"Harusnya ganda campuran nomor tiga nasional harus bisa stabil mulai sekarang. Tetapi, peringkat kedua dan ketiga nasional sudah hilang. Jadi, yang ada (nasional) nomor empat harus ada di peringkat satu nasional sehingga ada gap disitu mau tidak mau."
"Misalnya saat Sudirman Cup, negara lain sudah menurunkan pasangan nomor satu, sedangkan nomor satu Indonesia seharusnya masih nomor empat (nasional).
Kondisi tersebut menurut Tontowi membuat ganda campuran di pelatnas harus berusaha ekstra keras.
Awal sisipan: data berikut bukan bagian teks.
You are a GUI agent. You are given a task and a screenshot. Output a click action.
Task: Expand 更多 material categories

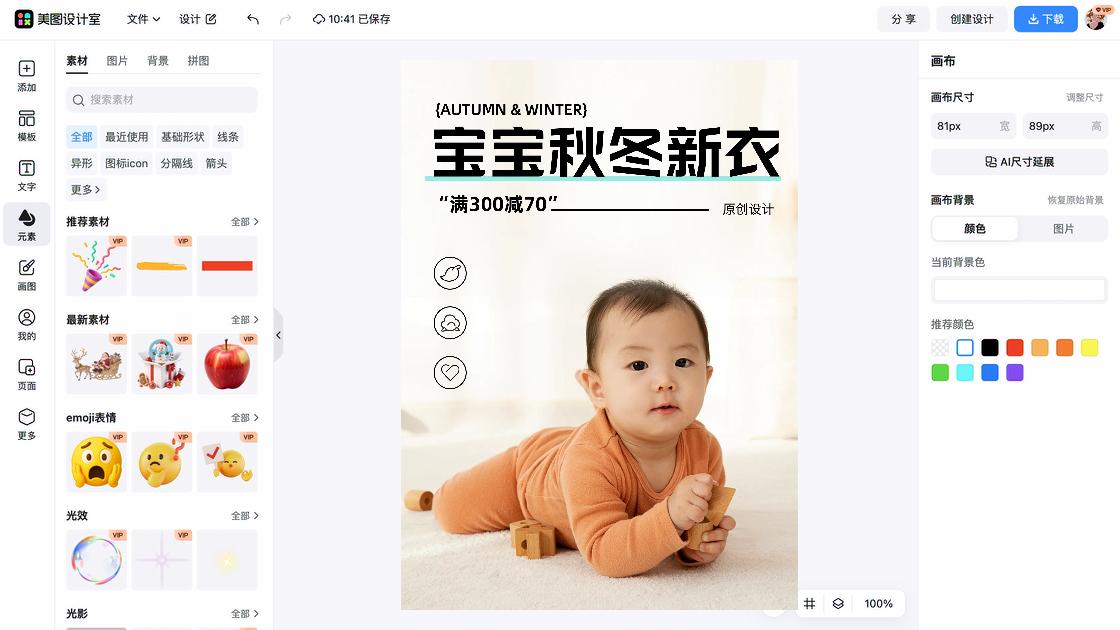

"Bukan menyalahkan pelatihnya. Namun, memang ada gap. Waktu zaman Owi/Butet, Zhang Nan/Zhao Yun Lei, Joachim Fischer Nielsen/Christinna Pedersen (Denmark), Zheng Si Wei/Huang Ya Qiong, Dechapol/Sapsiree itu sudah ada,"
"Tetapi, mereka belum matang karena masih kalah dengan pemain di atas. Harusnya saat masih zaman tiga wakil ini, ganda campuran Indonesia di bawahnya harus sudah matang," ujar Tontowi.
"Yang sudah matang lengser sehingga pemain di bawahnya naik level dan menjadi andalan setelah pemain teratas Indonesia pensiun. Namun, sekarang pasangan yang masih di bawah ini sudah naik karena nomor dua dan nomor tiganya hilang."
"Ini yang menjadi kendala menurut saya. Bukan berarti gap mereka terlalu jauh. Mereka hanya tertinggal pengalaman dan yang belum punya banyak pengalaman ini disuruh menghadapi musuh berpengalaman yang butuh proses juga," tutur Tontowi.
Pria berusia 35 tahun itu menjelaskan bahwa pergantian pemain terjadi setelah Olimpiade.
"Sama juga kejadiannya dengan ganda putra. Waktu itu 2015, awal mula Minions naik itu dari situ. Dulu ada Ahsan/Hendra, Lee Yong-dae. Minions belum bisa untuk menyodok mereka," ucap Tontowi.